Growing up in Short Gap, W.Va., she’s had a basketball in her hands since she was in third grade.

“I would just play for hours,” said Blauch, the daughter of Harrisonburg residents Dale and Miriam Blauch.

She played on teams, went to camps and shot hoops with the neighbors and her father. In 1980, after her sophomore year at Frankford High School, Blauch transferred to Eastern Mennonite High School in Harrisonburg, where she lived as a boarding student and played for the Flames.

In 1986, Blauch graduated from Eastern Mennonite College (which became Eastern Mennonite University in 1994), where she and her team clinched the school’s first women’s Old Dominion Athletic Conference championship. Read more about women’s basketball at EMU…

“I’d have been dangerous had I been 6 feet tall,” said Blauch, who, at 5 feet 7 inches, played forward. “I loved banging around at the post position.”

After graduation, her playing career came to a close.

But Blauch managed to keep her foot on the court by coaching at Eastern Mennonite while working part time in various capacities at the school. All the while, she said, “officiating had never entered my mind.”

That mindset changed in 1988, when Blauch took a full-time job as a recruiter for EMU. Suddenly, she was spending her evenings during basketball season traveling to college fairs around the state, rather than coaching.

She had run out of time for fun.

“It was the first time I didn’t have a basketball season,” she said. “I missed it so much.”

Donning Stripes

That’s when she decided to put on stripes.

At the request of some friends, Blauch began volunteering as a referee for a church league in Harrisonburg. Although she had never officiated before, the thought of being back on the court struck a chord.

“I was really nervous,” she said.

Nervous or not, she quickly developed a knack for refereeing.

“I found that I could take my competitiveness that I had as player, and transfer it,” she said.

With that, the hobby grew.

From the church league, Blauch expanded her officiating to local high schools, mostly in Augusta County. From there she moved on to college leagues, international basketball and then the pros.

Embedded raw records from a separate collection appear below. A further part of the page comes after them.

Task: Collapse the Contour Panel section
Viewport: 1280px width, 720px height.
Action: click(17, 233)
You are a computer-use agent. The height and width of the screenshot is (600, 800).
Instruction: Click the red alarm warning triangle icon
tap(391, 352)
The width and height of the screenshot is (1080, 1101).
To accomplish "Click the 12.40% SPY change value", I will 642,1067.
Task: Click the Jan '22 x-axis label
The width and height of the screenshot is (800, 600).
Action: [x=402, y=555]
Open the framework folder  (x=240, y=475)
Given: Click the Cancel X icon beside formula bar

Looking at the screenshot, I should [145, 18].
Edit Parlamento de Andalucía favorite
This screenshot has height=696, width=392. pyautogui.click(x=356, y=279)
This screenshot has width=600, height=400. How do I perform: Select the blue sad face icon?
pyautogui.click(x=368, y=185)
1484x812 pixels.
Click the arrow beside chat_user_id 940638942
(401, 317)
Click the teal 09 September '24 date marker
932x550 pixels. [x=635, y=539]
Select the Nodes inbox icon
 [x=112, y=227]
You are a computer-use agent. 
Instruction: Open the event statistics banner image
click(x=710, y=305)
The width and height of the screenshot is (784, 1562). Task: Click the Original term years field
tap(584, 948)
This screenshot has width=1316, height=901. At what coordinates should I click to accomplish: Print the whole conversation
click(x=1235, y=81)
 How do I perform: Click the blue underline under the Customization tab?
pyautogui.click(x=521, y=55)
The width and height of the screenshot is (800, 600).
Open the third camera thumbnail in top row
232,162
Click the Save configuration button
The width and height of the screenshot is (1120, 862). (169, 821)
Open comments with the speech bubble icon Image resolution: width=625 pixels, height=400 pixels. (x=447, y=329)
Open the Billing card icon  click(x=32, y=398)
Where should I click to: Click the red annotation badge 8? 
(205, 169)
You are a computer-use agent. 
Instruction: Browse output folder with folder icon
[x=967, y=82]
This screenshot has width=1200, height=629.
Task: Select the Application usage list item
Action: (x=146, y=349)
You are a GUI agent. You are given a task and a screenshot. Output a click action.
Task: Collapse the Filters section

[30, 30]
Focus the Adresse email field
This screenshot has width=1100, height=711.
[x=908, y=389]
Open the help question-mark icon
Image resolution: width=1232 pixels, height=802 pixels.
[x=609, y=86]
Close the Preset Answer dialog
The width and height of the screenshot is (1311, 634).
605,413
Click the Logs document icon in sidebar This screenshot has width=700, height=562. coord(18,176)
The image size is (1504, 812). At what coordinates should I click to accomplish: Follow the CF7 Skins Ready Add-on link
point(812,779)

The job became full-time in 2001, requiring her to spend weekends, nights and vacations traveling the world, lugging her whistle and striped shirts.

During her downtime, which was limited, Blauch managed to find time to earn a master’s in education from James Madison University. In the slower seasons, she worked part time in sales and marketing for her cousin’s plumbing business, Blauch Brothers, a job she continues today.

But it was the officiating, she said, that strummed at her heartstrings.

Since 1992, Blauch has officiated four armed forces national championships. She’s reffed semifinal, quarterfinal and regional final rounds of the NCAA tournament and the playoffs for the WNBA.

Outside the U.S., she officiated at the World Youth Games in Russia, the Junior World Championship in Argentina and again in the Czech Republic. In 2005, she was a referee for the World University Games in Turkey and, the next year, the World Championships in Brazil.


On July 31, Blauch will leave for China.

First, she’ll ref at the Diamond Ball tournament in Hangzhou, China, and then for the Olympic Games, starting Aug. 8. Although she doesn’t know how many games she’ll officiate, she estimates it will be between seven and 10.

This will be her one and only Olympics, however, because the honor is given only once.

For now, Blauch plans to officiate at the college, professional and international level at least seven years, when she will turn 50. After that, she wants more time to work in her yard and enjoy the companionship of her close family, two labs and friends.

“Officiating gets into your blood,” Blauch said. “I feel like I’m an athlete in stripes.

“There are a lot of people who spend a lifetime just doing a job,” she continued. “I get to do something I love.”